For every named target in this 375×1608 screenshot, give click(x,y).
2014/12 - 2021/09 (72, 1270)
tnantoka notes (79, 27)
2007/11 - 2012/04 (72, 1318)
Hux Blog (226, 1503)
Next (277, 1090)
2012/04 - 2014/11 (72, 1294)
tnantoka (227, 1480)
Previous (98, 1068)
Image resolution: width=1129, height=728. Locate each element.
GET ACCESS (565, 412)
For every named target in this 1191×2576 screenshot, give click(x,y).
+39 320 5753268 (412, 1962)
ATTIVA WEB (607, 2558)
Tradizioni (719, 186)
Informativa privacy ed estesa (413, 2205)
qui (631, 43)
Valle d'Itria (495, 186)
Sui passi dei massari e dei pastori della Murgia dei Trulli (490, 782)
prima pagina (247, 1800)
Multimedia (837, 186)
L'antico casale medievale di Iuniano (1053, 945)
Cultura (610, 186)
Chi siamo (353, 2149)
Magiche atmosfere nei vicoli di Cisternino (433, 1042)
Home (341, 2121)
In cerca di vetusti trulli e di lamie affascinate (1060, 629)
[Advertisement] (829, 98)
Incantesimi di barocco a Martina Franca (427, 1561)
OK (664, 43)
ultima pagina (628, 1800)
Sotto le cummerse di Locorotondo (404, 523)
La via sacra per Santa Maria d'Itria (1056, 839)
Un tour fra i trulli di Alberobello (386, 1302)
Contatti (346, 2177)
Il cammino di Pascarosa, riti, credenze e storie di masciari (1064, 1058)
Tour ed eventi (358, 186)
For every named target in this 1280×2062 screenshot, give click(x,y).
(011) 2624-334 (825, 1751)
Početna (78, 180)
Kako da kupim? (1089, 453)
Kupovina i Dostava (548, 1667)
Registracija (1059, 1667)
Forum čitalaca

→ **GIVEN TASK**:
Convert every line of the entries above into a JSON list of strings, one string per line, leaving out any blank lines.

→ **ANSWER TO THE EXERCISE**:
[
  "For every named target in this 375×1608 screenshot, give click(x,y).",
  "2014/12 - 2021/09 (72, 1270)",
  "tnantoka notes (79, 27)",
  "2007/11 - 2012/04 (72, 1318)",
  "Hux Blog (226, 1503)",
  "Next (277, 1090)",
  "2012/04 - 2014/11 (72, 1294)",
  "tnantoka (227, 1480)",
  "Previous (98, 1068)",
  "Image resolution: width=1129, height=728. Locate each element.",
  "GET ACCESS (565, 412)",
  "For every named target in this 1191×2576 screenshot, give click(x,y).",
  "+39 320 5753268 (412, 1962)",
  "ATTIVA WEB (607, 2558)",
  "Tradizioni (719, 186)",
  "Informativa privacy ed estesa (413, 2205)",
  "qui (631, 43)",
  "Valle d'Itria (495, 186)",
  "Sui passi dei massari e dei pastori della Murgia dei Trulli (490, 782)",
  "prima pagina (247, 1800)",
  "Multimedia (837, 186)",
  "L'antico casale medievale di Iuniano (1053, 945)",
  "Cultura (610, 186)",
  "Chi siamo (353, 2149)",
  "Magiche atmosfere nei vicoli di Cisternino (433, 1042)",
  "Home (341, 2121)",
  "In cerca di vetusti trulli e di lamie affascinate (1060, 629)",
  "[Advertisement] (829, 98)",
  "Incantesimi di barocco a Martina Franca (427, 1561)",
  "OK (664, 43)",
  "ultima pagina (628, 1800)",
  "Sotto le cummerse di Locorotondo (404, 523)",
  "La via sacra per Santa Maria d'Itria (1056, 839)",
  "Un tour fra i trulli di Alberobello (386, 1302)",
  "Contatti (346, 2177)",
  "Il cammino di Pascarosa, riti, credenze e storie di masciari (1064, 1058)",
  "Tour ed eventi (358, 186)",
  "For every named target in this 1280×2062 screenshot, give click(x,y).",
  "(011) 2624-334 (825, 1751)",
  "Početna (78, 180)",
  "Kako da kupim? (1089, 453)",
  "Kupovina i Dostava (548, 1667)",
  "Registracija (1059, 1667)",
  "Forum čitalaca"
]